» Exercise details:
Each line from the first down to the one containing "Task: Switch to the 高级 tab" should be returned exactly as it appears below.

Stored data:
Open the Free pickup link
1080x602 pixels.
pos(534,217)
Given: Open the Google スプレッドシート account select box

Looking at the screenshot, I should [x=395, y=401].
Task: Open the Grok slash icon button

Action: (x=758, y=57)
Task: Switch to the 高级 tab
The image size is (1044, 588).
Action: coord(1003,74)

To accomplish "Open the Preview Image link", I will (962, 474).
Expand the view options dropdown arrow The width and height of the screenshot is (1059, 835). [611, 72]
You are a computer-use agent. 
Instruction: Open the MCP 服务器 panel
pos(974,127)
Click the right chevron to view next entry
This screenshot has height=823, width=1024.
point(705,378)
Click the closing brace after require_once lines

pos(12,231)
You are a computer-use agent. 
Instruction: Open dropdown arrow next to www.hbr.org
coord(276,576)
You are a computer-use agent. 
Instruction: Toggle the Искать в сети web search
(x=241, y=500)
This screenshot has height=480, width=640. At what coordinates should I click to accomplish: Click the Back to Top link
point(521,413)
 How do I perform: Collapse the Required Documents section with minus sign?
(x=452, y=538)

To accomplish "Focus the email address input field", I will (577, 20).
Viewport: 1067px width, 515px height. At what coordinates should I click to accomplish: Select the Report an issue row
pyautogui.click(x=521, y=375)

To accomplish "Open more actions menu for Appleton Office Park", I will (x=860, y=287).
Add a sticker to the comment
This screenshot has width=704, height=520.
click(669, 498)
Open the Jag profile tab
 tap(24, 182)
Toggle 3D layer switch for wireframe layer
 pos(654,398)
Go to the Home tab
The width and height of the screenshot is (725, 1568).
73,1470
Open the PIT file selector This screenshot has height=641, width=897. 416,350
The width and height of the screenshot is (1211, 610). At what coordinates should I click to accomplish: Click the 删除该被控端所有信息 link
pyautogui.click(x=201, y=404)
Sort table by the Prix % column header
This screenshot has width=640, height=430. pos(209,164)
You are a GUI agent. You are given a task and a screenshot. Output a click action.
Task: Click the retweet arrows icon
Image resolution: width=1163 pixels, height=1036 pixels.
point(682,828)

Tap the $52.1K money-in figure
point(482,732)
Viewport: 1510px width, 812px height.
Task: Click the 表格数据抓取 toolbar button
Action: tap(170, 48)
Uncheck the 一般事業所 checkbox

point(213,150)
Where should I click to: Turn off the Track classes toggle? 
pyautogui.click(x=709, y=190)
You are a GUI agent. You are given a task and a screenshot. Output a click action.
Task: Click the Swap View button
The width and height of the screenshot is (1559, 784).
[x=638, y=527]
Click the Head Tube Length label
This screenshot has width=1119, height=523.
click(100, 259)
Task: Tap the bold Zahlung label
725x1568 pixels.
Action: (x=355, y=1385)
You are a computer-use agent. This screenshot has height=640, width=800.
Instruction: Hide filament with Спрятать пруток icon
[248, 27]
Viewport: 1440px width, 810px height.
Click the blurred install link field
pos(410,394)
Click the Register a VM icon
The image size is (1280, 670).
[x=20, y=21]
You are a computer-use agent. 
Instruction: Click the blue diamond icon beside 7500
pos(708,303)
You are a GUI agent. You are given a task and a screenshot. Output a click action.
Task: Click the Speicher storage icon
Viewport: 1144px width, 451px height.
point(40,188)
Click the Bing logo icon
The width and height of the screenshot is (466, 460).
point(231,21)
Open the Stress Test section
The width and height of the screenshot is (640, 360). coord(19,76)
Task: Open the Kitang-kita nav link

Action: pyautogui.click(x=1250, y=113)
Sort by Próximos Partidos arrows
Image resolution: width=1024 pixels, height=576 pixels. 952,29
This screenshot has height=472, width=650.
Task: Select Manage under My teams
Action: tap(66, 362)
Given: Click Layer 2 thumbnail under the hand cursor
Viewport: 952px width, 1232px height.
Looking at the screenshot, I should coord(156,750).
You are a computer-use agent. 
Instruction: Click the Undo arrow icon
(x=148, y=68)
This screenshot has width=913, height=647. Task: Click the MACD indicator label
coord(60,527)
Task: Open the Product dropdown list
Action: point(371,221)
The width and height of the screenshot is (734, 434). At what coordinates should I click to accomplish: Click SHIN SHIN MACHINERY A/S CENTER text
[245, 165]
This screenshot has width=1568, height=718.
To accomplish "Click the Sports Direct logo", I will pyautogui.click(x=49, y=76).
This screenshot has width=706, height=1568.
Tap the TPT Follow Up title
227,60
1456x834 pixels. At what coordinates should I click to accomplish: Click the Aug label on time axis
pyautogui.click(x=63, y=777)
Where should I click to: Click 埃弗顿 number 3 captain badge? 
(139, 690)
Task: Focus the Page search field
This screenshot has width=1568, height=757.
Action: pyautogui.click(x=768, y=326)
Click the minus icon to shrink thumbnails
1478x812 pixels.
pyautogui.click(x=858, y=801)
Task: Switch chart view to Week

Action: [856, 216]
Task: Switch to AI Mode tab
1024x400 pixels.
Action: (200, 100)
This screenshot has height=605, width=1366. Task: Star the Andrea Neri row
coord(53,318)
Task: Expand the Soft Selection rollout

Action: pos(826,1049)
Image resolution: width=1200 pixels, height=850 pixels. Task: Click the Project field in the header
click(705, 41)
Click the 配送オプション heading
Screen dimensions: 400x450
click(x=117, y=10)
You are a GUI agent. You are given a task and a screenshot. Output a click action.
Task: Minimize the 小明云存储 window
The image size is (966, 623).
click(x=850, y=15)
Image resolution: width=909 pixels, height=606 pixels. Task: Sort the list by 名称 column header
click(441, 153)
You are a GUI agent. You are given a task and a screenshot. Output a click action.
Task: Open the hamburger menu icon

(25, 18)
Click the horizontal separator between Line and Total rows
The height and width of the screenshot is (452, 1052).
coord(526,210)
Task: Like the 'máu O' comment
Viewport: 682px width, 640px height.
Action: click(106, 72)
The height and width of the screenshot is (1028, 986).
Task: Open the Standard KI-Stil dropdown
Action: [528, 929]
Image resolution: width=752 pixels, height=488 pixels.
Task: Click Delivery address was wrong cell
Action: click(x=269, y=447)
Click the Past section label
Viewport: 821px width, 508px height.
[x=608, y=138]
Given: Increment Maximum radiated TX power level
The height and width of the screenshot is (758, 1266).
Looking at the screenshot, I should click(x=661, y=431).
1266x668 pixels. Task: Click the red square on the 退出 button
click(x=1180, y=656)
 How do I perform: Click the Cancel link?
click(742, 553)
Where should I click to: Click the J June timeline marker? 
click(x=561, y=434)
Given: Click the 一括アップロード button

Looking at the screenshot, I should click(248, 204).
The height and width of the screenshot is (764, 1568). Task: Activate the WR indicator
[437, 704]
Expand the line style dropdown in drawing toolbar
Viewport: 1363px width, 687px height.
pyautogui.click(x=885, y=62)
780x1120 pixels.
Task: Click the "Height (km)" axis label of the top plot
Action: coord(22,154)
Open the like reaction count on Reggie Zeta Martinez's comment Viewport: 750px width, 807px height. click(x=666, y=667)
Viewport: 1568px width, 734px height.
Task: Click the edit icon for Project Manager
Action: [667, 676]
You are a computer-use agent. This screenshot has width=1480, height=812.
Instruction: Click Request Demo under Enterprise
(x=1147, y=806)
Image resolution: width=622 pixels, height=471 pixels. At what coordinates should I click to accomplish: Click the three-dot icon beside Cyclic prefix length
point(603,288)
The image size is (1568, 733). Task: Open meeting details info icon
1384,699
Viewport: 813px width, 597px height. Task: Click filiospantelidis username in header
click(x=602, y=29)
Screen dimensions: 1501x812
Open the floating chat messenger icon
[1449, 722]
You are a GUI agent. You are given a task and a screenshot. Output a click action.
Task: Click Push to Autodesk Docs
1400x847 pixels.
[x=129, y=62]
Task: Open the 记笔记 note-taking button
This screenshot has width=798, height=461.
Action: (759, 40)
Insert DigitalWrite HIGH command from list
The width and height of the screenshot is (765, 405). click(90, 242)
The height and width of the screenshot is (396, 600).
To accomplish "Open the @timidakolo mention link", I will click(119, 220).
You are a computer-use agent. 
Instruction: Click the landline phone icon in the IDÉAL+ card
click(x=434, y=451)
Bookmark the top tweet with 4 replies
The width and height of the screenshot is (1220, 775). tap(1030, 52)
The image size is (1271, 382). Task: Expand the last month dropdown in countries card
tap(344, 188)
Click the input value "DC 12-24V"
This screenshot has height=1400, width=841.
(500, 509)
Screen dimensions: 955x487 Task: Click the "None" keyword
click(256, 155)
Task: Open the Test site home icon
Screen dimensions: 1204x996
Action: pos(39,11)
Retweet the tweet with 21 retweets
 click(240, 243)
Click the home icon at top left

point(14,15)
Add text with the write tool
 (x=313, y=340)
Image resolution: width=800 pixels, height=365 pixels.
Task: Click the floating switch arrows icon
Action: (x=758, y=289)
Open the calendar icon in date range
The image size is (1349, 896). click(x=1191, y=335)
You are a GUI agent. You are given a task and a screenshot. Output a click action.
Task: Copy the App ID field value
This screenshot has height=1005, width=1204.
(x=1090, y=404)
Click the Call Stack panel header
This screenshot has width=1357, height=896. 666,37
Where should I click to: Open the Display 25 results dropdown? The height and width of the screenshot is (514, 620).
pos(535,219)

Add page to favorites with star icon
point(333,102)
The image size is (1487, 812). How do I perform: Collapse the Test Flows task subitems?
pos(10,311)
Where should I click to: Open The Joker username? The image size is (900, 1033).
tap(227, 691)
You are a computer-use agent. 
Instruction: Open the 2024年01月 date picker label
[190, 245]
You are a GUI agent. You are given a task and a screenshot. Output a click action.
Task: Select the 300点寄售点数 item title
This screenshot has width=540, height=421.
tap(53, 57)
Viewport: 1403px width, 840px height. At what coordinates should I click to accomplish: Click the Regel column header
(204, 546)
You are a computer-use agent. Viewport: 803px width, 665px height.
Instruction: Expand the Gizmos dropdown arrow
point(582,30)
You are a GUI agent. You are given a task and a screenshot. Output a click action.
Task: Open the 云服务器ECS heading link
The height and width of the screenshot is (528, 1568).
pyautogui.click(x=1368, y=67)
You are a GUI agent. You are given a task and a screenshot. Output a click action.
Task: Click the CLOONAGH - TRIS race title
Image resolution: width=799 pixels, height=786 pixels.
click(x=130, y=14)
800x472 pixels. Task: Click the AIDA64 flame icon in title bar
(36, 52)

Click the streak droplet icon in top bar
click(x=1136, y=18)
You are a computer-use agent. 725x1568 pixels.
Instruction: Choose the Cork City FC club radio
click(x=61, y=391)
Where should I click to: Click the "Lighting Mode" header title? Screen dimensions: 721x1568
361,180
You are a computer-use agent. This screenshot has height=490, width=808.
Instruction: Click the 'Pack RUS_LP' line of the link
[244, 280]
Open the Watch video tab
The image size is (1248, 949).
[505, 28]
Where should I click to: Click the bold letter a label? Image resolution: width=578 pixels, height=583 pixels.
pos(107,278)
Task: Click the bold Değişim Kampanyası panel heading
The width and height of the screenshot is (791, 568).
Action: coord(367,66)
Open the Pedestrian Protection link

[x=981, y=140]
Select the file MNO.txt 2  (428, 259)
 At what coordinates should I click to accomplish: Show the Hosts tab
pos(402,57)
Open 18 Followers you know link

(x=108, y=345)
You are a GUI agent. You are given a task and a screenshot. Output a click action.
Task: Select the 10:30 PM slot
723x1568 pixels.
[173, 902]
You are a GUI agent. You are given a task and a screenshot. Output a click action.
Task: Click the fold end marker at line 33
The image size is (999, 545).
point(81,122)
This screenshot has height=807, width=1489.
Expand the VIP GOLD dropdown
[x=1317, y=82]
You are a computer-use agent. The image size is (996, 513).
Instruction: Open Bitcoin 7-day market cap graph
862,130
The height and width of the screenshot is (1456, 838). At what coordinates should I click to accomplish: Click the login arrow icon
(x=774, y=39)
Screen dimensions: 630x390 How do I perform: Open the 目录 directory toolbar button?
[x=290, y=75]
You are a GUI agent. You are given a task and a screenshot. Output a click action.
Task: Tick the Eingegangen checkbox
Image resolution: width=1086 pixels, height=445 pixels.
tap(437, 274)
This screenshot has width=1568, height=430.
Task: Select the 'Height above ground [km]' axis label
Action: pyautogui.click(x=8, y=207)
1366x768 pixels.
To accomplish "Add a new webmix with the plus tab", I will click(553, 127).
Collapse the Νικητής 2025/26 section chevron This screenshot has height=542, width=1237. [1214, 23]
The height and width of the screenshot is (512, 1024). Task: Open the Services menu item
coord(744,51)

» Expected answer:
Open the Free pickup link
1080x602 pixels.
pos(534,217)
Given: Open the Google スプレッドシート account select box

Looking at the screenshot, I should [x=395, y=401].
Task: Open the Grok slash icon button

Action: (x=758, y=57)
Task: Switch to the 高级 tab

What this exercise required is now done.